The human body is Andrew Schmah’s canvas.
Indeed, his own body is covered in tattoos from head to toe. Although several were done by other artists, Schmah inked many of them himself, especially on his legs.
“When I was 17 I got my ex-girlfriend’s initials on the back of my arm,” said Schmah, the owner of 100 Mile Tattoo Studio. “That’s all covered up now and I didn’t learn my lesson because I did that two more times. My favourite tattoo is my ram’s skull on my knee. I did it myself too.”
Schmah has a lifetime love of art. He grew up in a home filled with his mother’s watercolour paintings of flowers, sparking him to take up painting scenes of nature with bold colours before he found himself drawn more towards comic books and dark fantasy paintings. He was inspired by the late comic book artist Frank Frazetta, known for his work on Conan the Barbarian.
After leaving the South Okanagan for the Lower Mainland, Schmah continued turning his body into art with more tattoos. These includeed skulls, gothic script, Viking runes and animals, including the outline of a flying owl on his belly.
It was during one of these sessions about a decade ago that his tattoo artist in Langley noticed Schmah’s interest in art and graphic design and suggested he give tattooing a try.
Schmah jumped on the idea, taking a job in a studio and learning from several “amazing” mentors who helped him develop his own style. After a few years, he chose to go independent and open his own studio.
“I just worked how I wanted to, at my own pace. That’s the one thing I didn’t like about working for another artist, they would be rushing me all the time,” Schmah said. “When you slow down and take your time, you’re just sitting there, drawing and making sure that tattoo turns out perfect.”
A tattoo design usually starts with an idea or image his client brings him. Schmah then takes this initial concept and transfers it to his tablet where he uses the program Procreate to flesh out the design and make it unique. Once the design is finalized, he prints it out onto a stencil made from thermal paper before applying it to the client and adhering the design onto the skin.

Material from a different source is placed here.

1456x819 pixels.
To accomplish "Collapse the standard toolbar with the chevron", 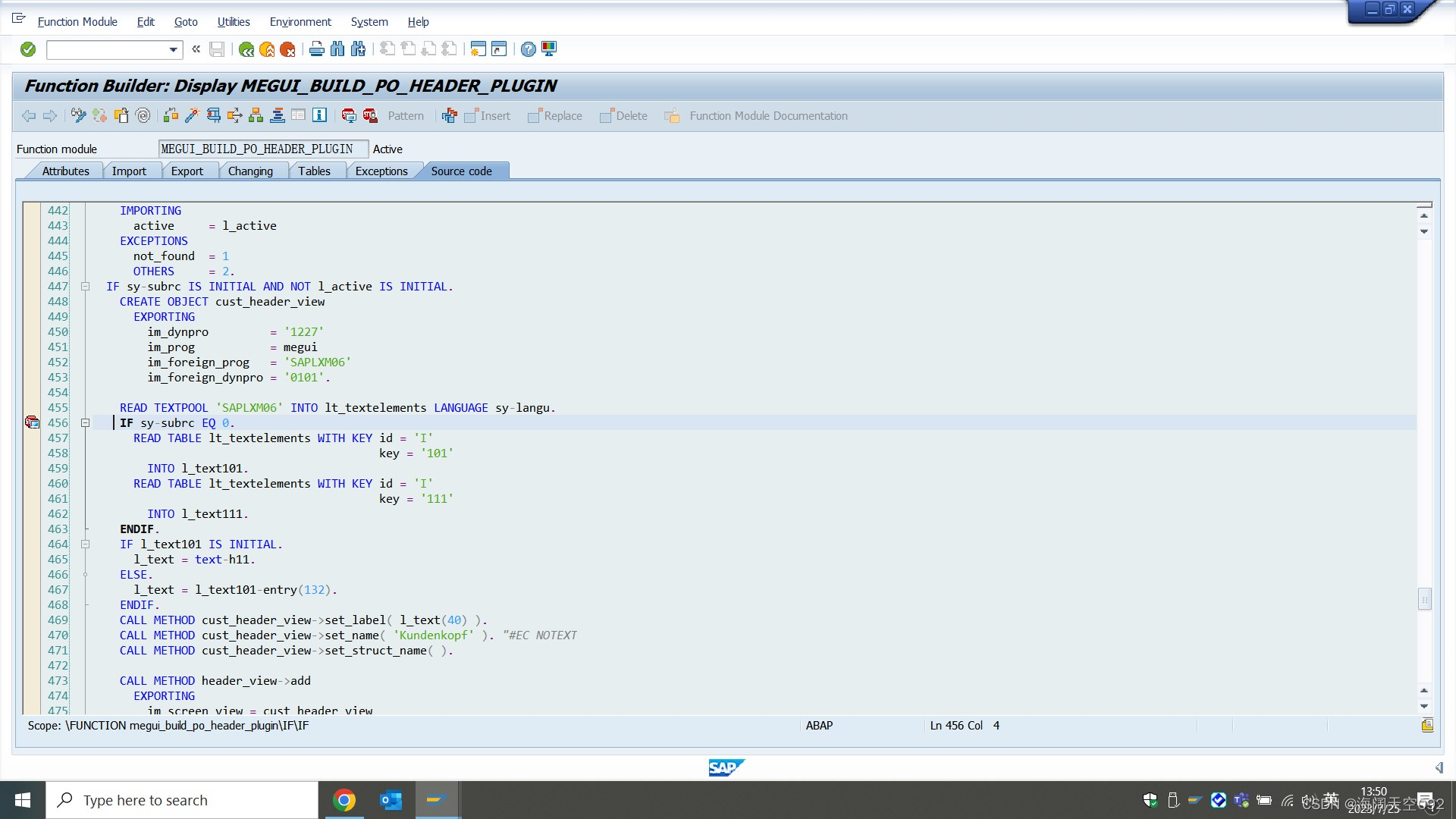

Although his work is based on his clients’ requests, Schmah said he prefers doing realistic tattoos.
These can range from copying the likeness of a beloved pet to more creative work, like skeletons with flowers growing out of them. Comic books have remained a source of artistic inspiration for Schmah, whose tattoo parlour is covered with posters and even original pages from Dungeons and Dragons comic books.
Schmah said he loves doing detailed work that will stand up to the tests of time. Bodies metabolize ink, making the original image become blurred and distorted and Schmah said the real skill comes from being able to plan ahead for that.
“I can do colour, but I would say I specialize in black and grey,” he said.
The time each tattoo takes varies on the recipient. An important part of Schmah’s job is communication, ensuring he knows each client’s pain threshold.
While some can do an entire piece in one four-hour session, others prefer spreading it out over the course of several days.
“If they’re not happy with it, I’m not happy with it, but that never seems to be the case now,” Schmah said. “You’re always nervous because they get up, look at it, go over to the mirror and then go ‘damn, it’s killer.’ It makes me really happy.”
Moving up to 100 Mile House during the pandemic last year was something of a gamble. A father of two boys, Schmah said he and his partner Kaitlin wanted to return to the small-town lifestyle and be closer to nature. After finding a unit on Birch Avenue, he decided to take a leap of faith and open a tattoo parlour.
“It was a total chance, we didn’t know if we were going to flop right away, especially with the COVID stuff happening. Instead, we just got busier, and busier,” Schmah said. “I think if you’re good people and do a good job, you can make a tattoo parlour work (anywhere).”
Since opening his doors, Schmah has had between three to four clients a day. He’s taught Kaitlin how to tattoo as well and she’s now almost as busy as he is, in addition to helping him run the business. He’s had a lot of requests for bears, bulls, eagles, animal skulls, axes and logging trucks.